Chromatin is a highly condensed complex of nucleic acid and basic proteins whose fundamental subunit, the nucleosome, has the same type of design in all eukaryotes. The nucleosome contains 147 bp of DNA wrapped around an octamer of histones consisting of two copies of each histone H2A, H2B, H3 and H4. All histones are modified by covalent linkage of extra chemical moieties to the free groups of certain amino acids. Examples include acetylation and methylation of lysines, methylation of arginines and phosphorylation of serines. These modifications are reversible and able to change the functional properties of the chromatin fiber, thereby affecting all cellular processes that are based on DNA such as transcription.

The overall goal of our laboratory is to understand the dynamics, establishment and maintenance mechanisms of histone modifications. We use the model organism, Saccharomyces cerevisiae, to understand the basic biology of histone modifications and apply the learned lessons to higher eukaryotes including murine embryonic stem cells, cancer cell lines, and primary human cancer tissues.
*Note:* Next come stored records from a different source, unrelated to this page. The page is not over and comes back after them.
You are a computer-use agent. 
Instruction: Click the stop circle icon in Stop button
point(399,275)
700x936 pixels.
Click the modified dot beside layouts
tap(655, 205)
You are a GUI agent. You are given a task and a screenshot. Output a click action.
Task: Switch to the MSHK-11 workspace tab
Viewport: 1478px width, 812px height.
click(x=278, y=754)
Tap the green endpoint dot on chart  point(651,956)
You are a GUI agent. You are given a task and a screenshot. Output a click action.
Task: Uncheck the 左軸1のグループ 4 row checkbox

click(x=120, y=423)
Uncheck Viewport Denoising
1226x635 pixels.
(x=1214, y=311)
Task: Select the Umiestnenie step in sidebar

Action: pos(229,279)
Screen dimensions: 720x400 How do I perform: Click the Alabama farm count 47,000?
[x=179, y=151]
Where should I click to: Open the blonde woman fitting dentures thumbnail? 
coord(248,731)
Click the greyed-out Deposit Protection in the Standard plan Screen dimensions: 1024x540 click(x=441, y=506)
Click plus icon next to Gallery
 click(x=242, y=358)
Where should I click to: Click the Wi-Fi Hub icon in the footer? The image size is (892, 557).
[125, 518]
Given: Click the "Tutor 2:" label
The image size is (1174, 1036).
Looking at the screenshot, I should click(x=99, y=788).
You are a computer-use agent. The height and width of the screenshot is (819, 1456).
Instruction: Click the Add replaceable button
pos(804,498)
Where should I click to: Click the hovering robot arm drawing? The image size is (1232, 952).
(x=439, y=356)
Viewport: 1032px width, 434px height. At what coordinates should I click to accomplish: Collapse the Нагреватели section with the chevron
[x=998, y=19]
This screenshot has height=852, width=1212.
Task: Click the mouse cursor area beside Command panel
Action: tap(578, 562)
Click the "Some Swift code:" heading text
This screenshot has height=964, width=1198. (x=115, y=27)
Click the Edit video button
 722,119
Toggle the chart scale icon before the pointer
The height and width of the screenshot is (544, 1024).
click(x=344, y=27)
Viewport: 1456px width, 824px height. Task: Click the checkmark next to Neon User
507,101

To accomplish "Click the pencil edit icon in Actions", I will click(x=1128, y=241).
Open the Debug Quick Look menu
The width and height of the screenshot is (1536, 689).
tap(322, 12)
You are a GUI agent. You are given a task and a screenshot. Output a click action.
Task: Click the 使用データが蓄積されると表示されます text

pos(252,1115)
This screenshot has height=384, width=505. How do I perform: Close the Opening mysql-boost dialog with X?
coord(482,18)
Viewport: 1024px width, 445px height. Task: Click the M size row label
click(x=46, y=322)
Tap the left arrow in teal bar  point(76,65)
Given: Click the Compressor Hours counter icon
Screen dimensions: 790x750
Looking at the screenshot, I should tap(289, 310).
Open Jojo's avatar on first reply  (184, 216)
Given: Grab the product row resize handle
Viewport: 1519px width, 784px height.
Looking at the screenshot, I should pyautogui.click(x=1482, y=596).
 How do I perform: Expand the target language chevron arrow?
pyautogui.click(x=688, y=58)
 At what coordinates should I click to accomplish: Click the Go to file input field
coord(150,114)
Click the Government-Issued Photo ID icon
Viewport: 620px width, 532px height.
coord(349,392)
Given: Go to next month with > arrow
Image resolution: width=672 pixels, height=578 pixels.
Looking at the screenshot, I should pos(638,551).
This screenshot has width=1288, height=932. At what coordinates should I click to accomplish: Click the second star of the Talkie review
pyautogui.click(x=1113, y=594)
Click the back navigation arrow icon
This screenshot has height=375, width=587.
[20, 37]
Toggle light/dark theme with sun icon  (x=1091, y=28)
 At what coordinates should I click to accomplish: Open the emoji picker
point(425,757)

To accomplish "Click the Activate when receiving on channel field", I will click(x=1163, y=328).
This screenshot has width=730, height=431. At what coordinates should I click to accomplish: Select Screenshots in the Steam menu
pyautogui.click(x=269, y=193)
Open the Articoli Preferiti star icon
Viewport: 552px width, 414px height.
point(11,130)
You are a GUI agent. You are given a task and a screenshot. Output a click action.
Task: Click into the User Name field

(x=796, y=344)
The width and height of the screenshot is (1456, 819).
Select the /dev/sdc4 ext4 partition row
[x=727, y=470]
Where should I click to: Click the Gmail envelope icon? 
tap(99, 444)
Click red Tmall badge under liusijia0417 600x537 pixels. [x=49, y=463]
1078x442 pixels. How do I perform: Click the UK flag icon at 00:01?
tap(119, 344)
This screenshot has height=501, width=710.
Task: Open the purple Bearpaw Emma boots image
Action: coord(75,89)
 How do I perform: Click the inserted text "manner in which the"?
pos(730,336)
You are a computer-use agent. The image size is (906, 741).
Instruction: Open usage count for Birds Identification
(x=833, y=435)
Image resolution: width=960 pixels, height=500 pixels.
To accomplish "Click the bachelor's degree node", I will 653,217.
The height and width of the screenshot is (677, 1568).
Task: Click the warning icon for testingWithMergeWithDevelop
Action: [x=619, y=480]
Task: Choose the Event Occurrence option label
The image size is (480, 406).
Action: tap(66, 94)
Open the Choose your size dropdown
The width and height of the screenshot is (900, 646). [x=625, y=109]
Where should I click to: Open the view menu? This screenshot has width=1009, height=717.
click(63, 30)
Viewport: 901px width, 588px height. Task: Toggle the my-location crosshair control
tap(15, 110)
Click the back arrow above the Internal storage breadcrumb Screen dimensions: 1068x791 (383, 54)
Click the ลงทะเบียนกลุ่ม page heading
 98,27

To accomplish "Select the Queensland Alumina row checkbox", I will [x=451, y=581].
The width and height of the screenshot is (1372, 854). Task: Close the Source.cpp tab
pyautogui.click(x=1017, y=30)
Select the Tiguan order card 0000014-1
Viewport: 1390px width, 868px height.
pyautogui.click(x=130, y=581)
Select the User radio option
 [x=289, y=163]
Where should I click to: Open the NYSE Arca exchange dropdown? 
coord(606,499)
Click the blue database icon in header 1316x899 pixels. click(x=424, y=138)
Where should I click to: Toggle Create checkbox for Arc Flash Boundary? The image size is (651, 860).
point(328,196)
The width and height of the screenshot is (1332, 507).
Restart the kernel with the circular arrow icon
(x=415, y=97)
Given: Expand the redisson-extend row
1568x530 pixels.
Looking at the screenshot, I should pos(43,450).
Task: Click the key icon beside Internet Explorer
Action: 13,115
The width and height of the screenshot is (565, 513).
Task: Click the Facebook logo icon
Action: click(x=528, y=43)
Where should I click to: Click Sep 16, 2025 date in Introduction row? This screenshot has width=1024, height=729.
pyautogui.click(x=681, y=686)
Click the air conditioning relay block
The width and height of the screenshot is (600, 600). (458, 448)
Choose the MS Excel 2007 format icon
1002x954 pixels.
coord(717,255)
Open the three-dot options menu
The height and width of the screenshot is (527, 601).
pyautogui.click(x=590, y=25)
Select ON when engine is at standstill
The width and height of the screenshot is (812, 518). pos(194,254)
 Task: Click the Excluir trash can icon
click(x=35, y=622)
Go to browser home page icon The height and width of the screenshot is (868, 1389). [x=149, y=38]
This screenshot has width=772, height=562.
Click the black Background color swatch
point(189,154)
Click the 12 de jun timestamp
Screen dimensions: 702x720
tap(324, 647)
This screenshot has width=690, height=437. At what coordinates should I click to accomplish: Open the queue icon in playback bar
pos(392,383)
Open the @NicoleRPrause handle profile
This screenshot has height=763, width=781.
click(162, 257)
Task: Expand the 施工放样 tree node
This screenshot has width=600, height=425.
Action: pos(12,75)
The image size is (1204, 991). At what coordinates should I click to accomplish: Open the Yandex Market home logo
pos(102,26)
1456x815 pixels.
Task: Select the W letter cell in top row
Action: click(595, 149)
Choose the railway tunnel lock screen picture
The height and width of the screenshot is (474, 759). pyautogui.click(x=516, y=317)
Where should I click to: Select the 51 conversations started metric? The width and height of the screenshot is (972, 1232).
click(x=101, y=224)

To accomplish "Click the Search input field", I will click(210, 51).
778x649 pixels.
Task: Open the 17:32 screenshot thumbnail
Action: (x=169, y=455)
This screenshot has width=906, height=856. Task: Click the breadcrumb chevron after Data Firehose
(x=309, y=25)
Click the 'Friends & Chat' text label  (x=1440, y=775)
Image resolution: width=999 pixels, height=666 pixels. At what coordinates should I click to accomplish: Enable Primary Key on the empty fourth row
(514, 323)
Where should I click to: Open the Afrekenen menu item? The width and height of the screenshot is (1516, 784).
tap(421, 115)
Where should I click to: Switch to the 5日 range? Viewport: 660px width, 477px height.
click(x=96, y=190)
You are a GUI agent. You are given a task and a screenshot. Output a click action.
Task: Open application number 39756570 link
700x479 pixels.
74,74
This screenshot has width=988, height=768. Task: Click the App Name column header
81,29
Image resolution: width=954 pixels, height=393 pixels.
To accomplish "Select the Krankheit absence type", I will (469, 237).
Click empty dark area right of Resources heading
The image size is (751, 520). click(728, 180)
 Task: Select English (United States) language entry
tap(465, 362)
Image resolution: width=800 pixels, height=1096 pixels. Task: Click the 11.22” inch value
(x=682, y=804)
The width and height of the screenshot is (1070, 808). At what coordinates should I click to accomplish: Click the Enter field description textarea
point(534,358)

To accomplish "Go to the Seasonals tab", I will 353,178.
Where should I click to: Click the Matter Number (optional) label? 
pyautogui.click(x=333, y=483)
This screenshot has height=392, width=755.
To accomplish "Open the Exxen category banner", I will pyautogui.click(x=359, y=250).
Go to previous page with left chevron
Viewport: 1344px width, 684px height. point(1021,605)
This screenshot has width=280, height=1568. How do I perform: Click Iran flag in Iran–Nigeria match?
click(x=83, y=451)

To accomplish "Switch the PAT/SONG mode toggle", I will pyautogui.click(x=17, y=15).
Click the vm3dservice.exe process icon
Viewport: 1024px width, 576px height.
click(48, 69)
We use the budding yeast Saccharomyces cerevisiae as a model organism and combine standard molecular biology approaches with high throughput techniques such as DNA microarrays to simultaneously assay multiple histone modifications throughout the genome. Evidence from our genomewide studies suggests that there are global principles that govern the levels of acetylation of various residues in histones, generating combinatorial patterns of histone modifications. The histone acetylation patterns can define groups of biologically related genes in an unbiased fashion, indicating the feasibility of developing a predictive model of chromatin biology. We also exploit the powerful genetic tools in yeast to dissect the regulatory pathways that control the activity and specificity of histone modifying enzymes for histone subtypes and their modified residues.

Cancer is a disease of genetic and epigenetic alterations. Epigenetics include the interrelated processes of DNA methylation, genomic imprinting and histone modifications. Up until recently, cancer epigenetics has been by and large focused on DNA methylation. However, aberrations in histone modifications are also being increasingly identified in human cancer. These aberrations may occur locally at promoters by inappropriate targeting of histone modifying enzymes, leading to improper expression or repression of individual genes that play important roles in tumorigenesis. In addition to gene-gene differences, we have shown that histone modifications also show aberrations at the levels of whole nuclei, generating cell-cell differences in a given tissue. Importantly, this cellular heterogeneity in total levels of specific histone modifications occur in a stereotypical pattern which can be used to predict prognosis. Our work indicate for the first time that cellular epigenetic heterogeneity may underlie the varied clinical behavior of cancer patients and can be used to predict cancer prognosis.